-- Opening Marker --

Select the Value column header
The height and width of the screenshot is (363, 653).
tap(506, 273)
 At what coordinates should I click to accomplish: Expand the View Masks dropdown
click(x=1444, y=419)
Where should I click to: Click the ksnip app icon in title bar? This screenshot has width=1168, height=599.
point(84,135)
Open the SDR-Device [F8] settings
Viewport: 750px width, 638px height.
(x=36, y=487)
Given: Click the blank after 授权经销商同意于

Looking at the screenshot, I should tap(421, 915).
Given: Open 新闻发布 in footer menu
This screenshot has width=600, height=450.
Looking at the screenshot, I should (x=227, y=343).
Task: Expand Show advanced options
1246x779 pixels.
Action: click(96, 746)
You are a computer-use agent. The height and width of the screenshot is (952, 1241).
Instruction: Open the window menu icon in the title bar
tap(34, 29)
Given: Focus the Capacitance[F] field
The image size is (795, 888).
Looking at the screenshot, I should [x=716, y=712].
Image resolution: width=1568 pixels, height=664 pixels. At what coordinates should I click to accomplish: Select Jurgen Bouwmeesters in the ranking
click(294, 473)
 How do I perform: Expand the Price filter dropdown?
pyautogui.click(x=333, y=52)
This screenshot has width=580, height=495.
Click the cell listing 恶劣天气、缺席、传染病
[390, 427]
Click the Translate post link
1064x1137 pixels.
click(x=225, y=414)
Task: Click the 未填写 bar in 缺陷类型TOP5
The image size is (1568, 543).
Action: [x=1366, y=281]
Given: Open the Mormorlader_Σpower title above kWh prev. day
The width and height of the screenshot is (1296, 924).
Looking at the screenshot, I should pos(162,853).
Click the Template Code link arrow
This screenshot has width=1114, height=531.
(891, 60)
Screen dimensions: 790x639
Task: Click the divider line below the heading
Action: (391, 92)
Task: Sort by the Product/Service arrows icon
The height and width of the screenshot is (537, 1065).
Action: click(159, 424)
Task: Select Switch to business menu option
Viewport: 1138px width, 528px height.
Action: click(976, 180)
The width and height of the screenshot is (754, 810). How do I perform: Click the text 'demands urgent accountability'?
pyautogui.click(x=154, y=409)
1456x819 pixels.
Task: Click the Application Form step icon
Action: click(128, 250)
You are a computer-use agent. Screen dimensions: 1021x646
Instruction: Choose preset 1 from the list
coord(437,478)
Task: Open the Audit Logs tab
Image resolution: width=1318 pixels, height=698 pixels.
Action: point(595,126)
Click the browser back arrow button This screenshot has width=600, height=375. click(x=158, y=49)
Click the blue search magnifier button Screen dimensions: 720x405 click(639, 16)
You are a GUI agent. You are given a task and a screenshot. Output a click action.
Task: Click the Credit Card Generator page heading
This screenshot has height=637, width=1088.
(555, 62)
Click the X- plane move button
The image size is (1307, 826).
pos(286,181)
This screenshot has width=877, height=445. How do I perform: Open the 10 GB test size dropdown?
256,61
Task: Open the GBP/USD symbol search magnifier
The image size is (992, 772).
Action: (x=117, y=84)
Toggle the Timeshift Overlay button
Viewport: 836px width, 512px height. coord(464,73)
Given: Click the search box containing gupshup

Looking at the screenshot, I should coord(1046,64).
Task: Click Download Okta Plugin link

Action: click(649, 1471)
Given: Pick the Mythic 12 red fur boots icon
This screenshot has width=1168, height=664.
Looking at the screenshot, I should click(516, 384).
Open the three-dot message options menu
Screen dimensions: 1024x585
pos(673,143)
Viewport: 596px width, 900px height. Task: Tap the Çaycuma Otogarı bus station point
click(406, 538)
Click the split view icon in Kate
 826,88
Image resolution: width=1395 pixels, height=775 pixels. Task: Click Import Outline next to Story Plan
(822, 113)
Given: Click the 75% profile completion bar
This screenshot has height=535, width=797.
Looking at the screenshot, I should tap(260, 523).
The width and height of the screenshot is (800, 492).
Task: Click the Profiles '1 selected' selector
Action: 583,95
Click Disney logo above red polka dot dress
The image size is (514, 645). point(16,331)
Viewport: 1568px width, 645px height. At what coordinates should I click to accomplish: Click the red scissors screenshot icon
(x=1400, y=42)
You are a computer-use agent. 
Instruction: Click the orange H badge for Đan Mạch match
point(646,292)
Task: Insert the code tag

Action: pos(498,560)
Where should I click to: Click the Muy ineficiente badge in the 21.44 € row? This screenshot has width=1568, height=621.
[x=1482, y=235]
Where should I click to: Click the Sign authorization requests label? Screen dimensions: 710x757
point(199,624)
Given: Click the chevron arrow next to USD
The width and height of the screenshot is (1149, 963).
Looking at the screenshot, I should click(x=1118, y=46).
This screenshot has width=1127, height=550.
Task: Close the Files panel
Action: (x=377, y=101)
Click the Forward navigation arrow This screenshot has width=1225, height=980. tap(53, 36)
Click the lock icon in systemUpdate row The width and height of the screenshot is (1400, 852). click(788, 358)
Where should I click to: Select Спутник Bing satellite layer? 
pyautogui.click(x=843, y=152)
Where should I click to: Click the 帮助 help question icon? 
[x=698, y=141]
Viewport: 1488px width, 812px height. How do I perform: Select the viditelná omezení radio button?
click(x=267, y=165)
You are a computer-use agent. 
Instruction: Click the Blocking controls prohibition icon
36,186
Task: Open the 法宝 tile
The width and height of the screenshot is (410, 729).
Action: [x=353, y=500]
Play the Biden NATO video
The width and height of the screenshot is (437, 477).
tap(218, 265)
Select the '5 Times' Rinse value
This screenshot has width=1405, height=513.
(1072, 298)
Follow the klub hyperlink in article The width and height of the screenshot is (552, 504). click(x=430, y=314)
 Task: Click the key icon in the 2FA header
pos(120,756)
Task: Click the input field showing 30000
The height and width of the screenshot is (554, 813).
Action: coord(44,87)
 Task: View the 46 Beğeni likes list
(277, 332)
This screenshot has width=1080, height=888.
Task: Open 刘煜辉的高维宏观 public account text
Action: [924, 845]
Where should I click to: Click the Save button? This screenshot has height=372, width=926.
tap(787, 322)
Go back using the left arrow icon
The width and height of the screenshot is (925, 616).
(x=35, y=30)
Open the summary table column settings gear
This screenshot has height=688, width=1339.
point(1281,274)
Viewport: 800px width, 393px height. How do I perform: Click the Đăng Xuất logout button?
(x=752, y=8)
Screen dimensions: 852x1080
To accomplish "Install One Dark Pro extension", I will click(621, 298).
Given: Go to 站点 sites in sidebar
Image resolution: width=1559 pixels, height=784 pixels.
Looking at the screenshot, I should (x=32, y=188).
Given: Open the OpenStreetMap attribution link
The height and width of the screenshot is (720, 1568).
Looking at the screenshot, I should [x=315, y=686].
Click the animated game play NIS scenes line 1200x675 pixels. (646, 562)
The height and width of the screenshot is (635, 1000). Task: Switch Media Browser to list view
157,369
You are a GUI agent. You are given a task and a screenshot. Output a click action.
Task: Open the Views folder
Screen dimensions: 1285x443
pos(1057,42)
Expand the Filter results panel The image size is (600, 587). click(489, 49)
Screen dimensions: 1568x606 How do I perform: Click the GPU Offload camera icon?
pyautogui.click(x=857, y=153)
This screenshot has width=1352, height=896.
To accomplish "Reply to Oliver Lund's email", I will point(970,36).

-- Closing Marker --

__WORK TO COMPLETE__. The entries shown above must be reproduced in full, exactly as written.

__RESULT__.
Select the Value column header
The height and width of the screenshot is (363, 653).
tap(506, 273)
 At what coordinates should I click to accomplish: Expand the View Masks dropdown
click(x=1444, y=419)
Where should I click to: Click the ksnip app icon in title bar? This screenshot has width=1168, height=599.
point(84,135)
Open the SDR-Device [F8] settings
Viewport: 750px width, 638px height.
(x=36, y=487)
Given: Click the blank after 授权经销商同意于

Looking at the screenshot, I should tap(421, 915).
Given: Open 新闻发布 in footer menu
This screenshot has width=600, height=450.
Looking at the screenshot, I should (x=227, y=343).
Task: Expand Show advanced options
1246x779 pixels.
Action: click(96, 746)
You are a computer-use agent. The height and width of the screenshot is (952, 1241).
Instruction: Open the window menu icon in the title bar
tap(34, 29)
Given: Focus the Capacitance[F] field
The image size is (795, 888).
Looking at the screenshot, I should [x=716, y=712].
Image resolution: width=1568 pixels, height=664 pixels. At what coordinates should I click to accomplish: Select Jurgen Bouwmeesters in the ranking
click(294, 473)
 How do I perform: Expand the Price filter dropdown?
pyautogui.click(x=333, y=52)
This screenshot has width=580, height=495.
Click the cell listing 恶劣天气、缺席、传染病
[390, 427]
Click the Translate post link
1064x1137 pixels.
click(x=225, y=414)
Task: Click the 未填写 bar in 缺陷类型TOP5
The image size is (1568, 543).
Action: [x=1366, y=281]
Given: Open the Mormorlader_Σpower title above kWh prev. day
The width and height of the screenshot is (1296, 924).
Looking at the screenshot, I should pos(162,853).
Click the Template Code link arrow
This screenshot has width=1114, height=531.
(891, 60)
Screen dimensions: 790x639
Task: Click the divider line below the heading
Action: (391, 92)
Task: Sort by the Product/Service arrows icon
The height and width of the screenshot is (537, 1065).
Action: click(159, 424)
Task: Select Switch to business menu option
Viewport: 1138px width, 528px height.
Action: click(976, 180)
The width and height of the screenshot is (754, 810). How do I perform: Click the text 'demands urgent accountability'?
pyautogui.click(x=154, y=409)
1456x819 pixels.
Task: Click the Application Form step icon
Action: click(128, 250)
You are a computer-use agent. Screen dimensions: 1021x646
Instruction: Choose preset 1 from the list
coord(437,478)
Task: Open the Audit Logs tab
Image resolution: width=1318 pixels, height=698 pixels.
Action: point(595,126)
Click the browser back arrow button This screenshot has width=600, height=375. click(x=158, y=49)
Click the blue search magnifier button Screen dimensions: 720x405 click(639, 16)
You are a GUI agent. You are given a task and a screenshot. Output a click action.
Task: Click the Credit Card Generator page heading
This screenshot has height=637, width=1088.
(555, 62)
Click the X- plane move button
The image size is (1307, 826).
pos(286,181)
This screenshot has width=877, height=445. How do I perform: Open the 10 GB test size dropdown?
256,61
Task: Open the GBP/USD symbol search magnifier
The image size is (992, 772).
Action: (x=117, y=84)
Toggle the Timeshift Overlay button
Viewport: 836px width, 512px height. coord(464,73)
Given: Click the search box containing gupshup

Looking at the screenshot, I should coord(1046,64).
Task: Click Download Okta Plugin link

Action: click(649, 1471)
Given: Pick the Mythic 12 red fur boots icon
This screenshot has width=1168, height=664.
Looking at the screenshot, I should click(516, 384).
Open the three-dot message options menu
Screen dimensions: 1024x585
pos(673,143)
Viewport: 596px width, 900px height. Task: Tap the Çaycuma Otogarı bus station point
click(406, 538)
Click the split view icon in Kate
 826,88
Image resolution: width=1395 pixels, height=775 pixels. Task: Click Import Outline next to Story Plan
(822, 113)
Given: Click the 75% profile completion bar
This screenshot has height=535, width=797.
Looking at the screenshot, I should tap(260, 523).
The width and height of the screenshot is (800, 492).
Task: Click the Profiles '1 selected' selector
Action: 583,95
Click Disney logo above red polka dot dress
The image size is (514, 645). point(16,331)
Viewport: 1568px width, 645px height. At what coordinates should I click to accomplish: Click the red scissors screenshot icon
(x=1400, y=42)
You are a computer-use agent. 
Instruction: Click the orange H badge for Đan Mạch match
point(646,292)
Task: Insert the code tag

Action: pos(498,560)
Where should I click to: Click the Muy ineficiente badge in the 21.44 € row? This screenshot has width=1568, height=621.
[x=1482, y=235]
Where should I click to: Click the Sign authorization requests label? Screen dimensions: 710x757
point(199,624)
Given: Click the chevron arrow next to USD
The width and height of the screenshot is (1149, 963).
Looking at the screenshot, I should click(x=1118, y=46).
This screenshot has width=1127, height=550.
Task: Close the Files panel
Action: (x=377, y=101)
Click the Forward navigation arrow This screenshot has width=1225, height=980. tap(53, 36)
Click the lock icon in systemUpdate row The width and height of the screenshot is (1400, 852). click(788, 358)
Where should I click to: Select Спутник Bing satellite layer? 
pyautogui.click(x=843, y=152)
Where should I click to: Click the 帮助 help question icon? 
[x=698, y=141]
Viewport: 1488px width, 812px height. How do I perform: Select the viditelná omezení radio button?
click(x=267, y=165)
You are a computer-use agent. 
Instruction: Click the Blocking controls prohibition icon
36,186
Task: Open the 法宝 tile
The width and height of the screenshot is (410, 729).
Action: [x=353, y=500]
Play the Biden NATO video
The width and height of the screenshot is (437, 477).
tap(218, 265)
Select the '5 Times' Rinse value
This screenshot has width=1405, height=513.
(1072, 298)
Follow the klub hyperlink in article The width and height of the screenshot is (552, 504). click(x=430, y=314)
 Task: Click the key icon in the 2FA header
pos(120,756)
Task: Click the input field showing 30000
The height and width of the screenshot is (554, 813).
Action: coord(44,87)
 Task: View the 46 Beğeni likes list
(277, 332)
This screenshot has width=1080, height=888.
Task: Open 刘煜辉的高维宏观 public account text
Action: [924, 845]
Where should I click to: Click the Save button? This screenshot has height=372, width=926.
tap(787, 322)
Go back using the left arrow icon
The width and height of the screenshot is (925, 616).
(x=35, y=30)
Open the summary table column settings gear
This screenshot has height=688, width=1339.
point(1281,274)
Viewport: 800px width, 393px height. How do I perform: Click the Đăng Xuất logout button?
(x=752, y=8)
Screen dimensions: 852x1080
To accomplish "Install One Dark Pro extension", I will click(621, 298).
Given: Go to 站点 sites in sidebar
Image resolution: width=1559 pixels, height=784 pixels.
Looking at the screenshot, I should (x=32, y=188).
Given: Open the OpenStreetMap attribution link
The height and width of the screenshot is (720, 1568).
Looking at the screenshot, I should [x=315, y=686].
Click the animated game play NIS scenes line 1200x675 pixels. (646, 562)
The height and width of the screenshot is (635, 1000). Task: Switch Media Browser to list view
157,369
You are a GUI agent. You are given a task and a screenshot. Output a click action.
Task: Open the Views folder
Screen dimensions: 1285x443
pos(1057,42)
Expand the Filter results panel The image size is (600, 587). click(489, 49)
Screen dimensions: 1568x606 How do I perform: Click the GPU Offload camera icon?
pyautogui.click(x=857, y=153)
This screenshot has width=1352, height=896.
To accomplish "Reply to Oliver Lund's email", I will point(970,36).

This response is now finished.